The following graph shows an example of the WohnBarometer, with sale prices for Berlin and the development per quarter.
This post discusses how ImmoScout24 used Amazon SageMaker to create the model for the WohnBarometer in order to make it relevant for our customers. It discusses the underlying data model, hyperparameter tuning, and technical setup. This post also shows how SageMaker supported one data scientist to complete the WohnBarometer within 2 months. It took a whole team 2 years to develop the first version of the IMX. Such an investment was not an option for the WohnBarometer.
ImmoScout24 is the leading online platform for residential and commercial real estate in Germany. For over 20 years, ImmoScout24 has been revolutionizing the real estate market and supports over 20 million users each month on its online marketplace or in its app to find new homes or commercial spaces. That’s why 99% of our target customer group know ImmoScout24. With its digital solutions, the online marketplace coordinates and brings owners, realtors, tenants, and buyers together successfully. ImmoScout24 is working towards the goal of digitizing the process of real estate transactions and thereby making complex decisions easy. Since 2012, ImmoScout24 has also been active in the Austrian real estate market, reaching around 3 million users monthly.

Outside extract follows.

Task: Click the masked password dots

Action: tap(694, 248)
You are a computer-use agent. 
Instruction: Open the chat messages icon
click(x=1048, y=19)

From on-premises to AWS Data Pipeline to SageMaker
In this section, we discuss the previous setup and its challenges, and why we decided to use SageMaker for our new model.
The previous setup
When the first version of the IMX was published in 2010, the cloud was still a mystery to most businesses, including ImmoScout24. The field of machine learning (ML) was in its infancy and only a handful of experts knew how to code a model (for the sake of illustration, the first public release of Scikit-Learn was in February 2010). It’s no surprise that the development of the IMX took more than 2 years and cost a seven-figure sum.
In 2015, ImmoScout24 started its AWS migration, and rebuilt IMX on AWS infrastructure. With the data in our Amazon Simple Storage Service (Amazon S3) data lake, both the data preprocessing and the model training were now done on Amazon EMR clusters orchestrated by AWS Data Pipeline. While the former was a PySpark ETL application, the latter was several Python scripts using classical ML packages (such as Scikit-Learn).
Issues with this setup
Although this setup proved quite stable, troubleshooting the infrastructure or improving the model wasn’t easy. A key problem with the model was its complexity, because some components had begun a life on their own: in the end, the code of the outlier detection was almost twice as long the code of the core IMX model itself.

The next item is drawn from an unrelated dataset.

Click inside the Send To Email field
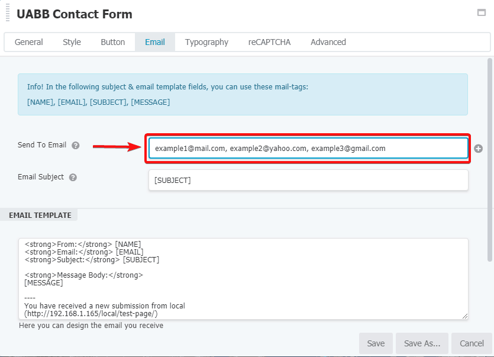 (x=308, y=148)
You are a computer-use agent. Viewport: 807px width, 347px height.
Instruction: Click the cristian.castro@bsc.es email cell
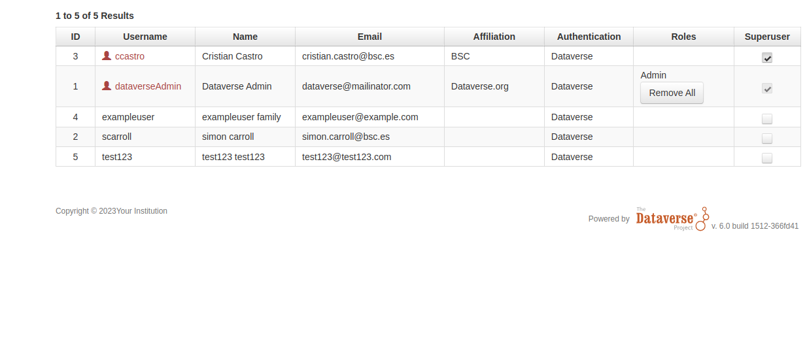[348, 56]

The core model, in fact, wasn’t one model, but hundreds: one model per residential real estate type and region, with the definition varying from a single neighborhood in a big city to several villages in rural areas. We had, for example, one model for apartments for sale in the middle of Berlin and one model for houses for sale in a suburb of Munich. Because setting up the training of all these models took a lot of time, we omitted the hyperparameter tuning, which likely led to the models underperforming.
Why we decided on SageMaker
Given these issues and our ambition of having a market report with practical benefits, we had to decide between rewriting large parts of the existing code or starting from scratch. As you can infer from this post, we opted for the latter. But why SageMaker?
Most of our time spent on the IMX went into troubleshooting the infrastructure, not improving the model. For the new market report, we wanted to flip this around, with the focus on the statistical performance of the model. We also wanted to have the flexibility to quickly replace individual components of the model, such as the optimization of the hyperparameters. What if a new superior boosting algorithm comes around (think about how XGBoost hit the stage in 2014)? Of course, we want to adopt it as one of the first!
In SageMaker, the major components of the classical ML workflow—preprocessing, training, hyperparameter tuning, and inference—are neatly separated on the API level and also on the AWS Management Console. Modifying them individually isn’t difficult.
The new model
In this section, we discuss the components of the new model, including its input data, algorithm, hyperparameter tuning, and technical setup.
The WohnBarometer is based on a sliding window of 5 years of ImmoScout24 listings of residential real estate located in Germany. After we remove outliers and fraudulent listings, we’re left with approximately 4 million listings that are split into train (60 %), validation (20 %), and test data (20 %). The relationship between listings and objects is not necessarily 1:1; over the course of 5 years, it’s likely that the same object is inserted multiple times (by multiple people).
We use 13 listing attributes, such as the location of the property (WGS84 coordinates), the real estate type (house or apartment, sale or rent), its age (years), its size (square meter) or it’s condition (for example, new or refurbished). Given that each listing typically comes with dozens of attributes, the question arises: which to include in the model? On the one hand, we used domain knowledge; for example, it’s well known that location is a key factor, and in almost all markets new property is more expensive than existing ones. On the other hand, we relied on our experiences with the IMX and similar models. There we learned that including dozens of attributes doesn’t significantly improve the model.
Depending on the real estate type of the listing, the target variable of our model is either the rent per square meter or the sale price per square meter (we explain later why this choice wasn’t ideal). Unlike the IMX, the WohnBarometer is therefore a number that can be directly interpreted and acted upon by our customers.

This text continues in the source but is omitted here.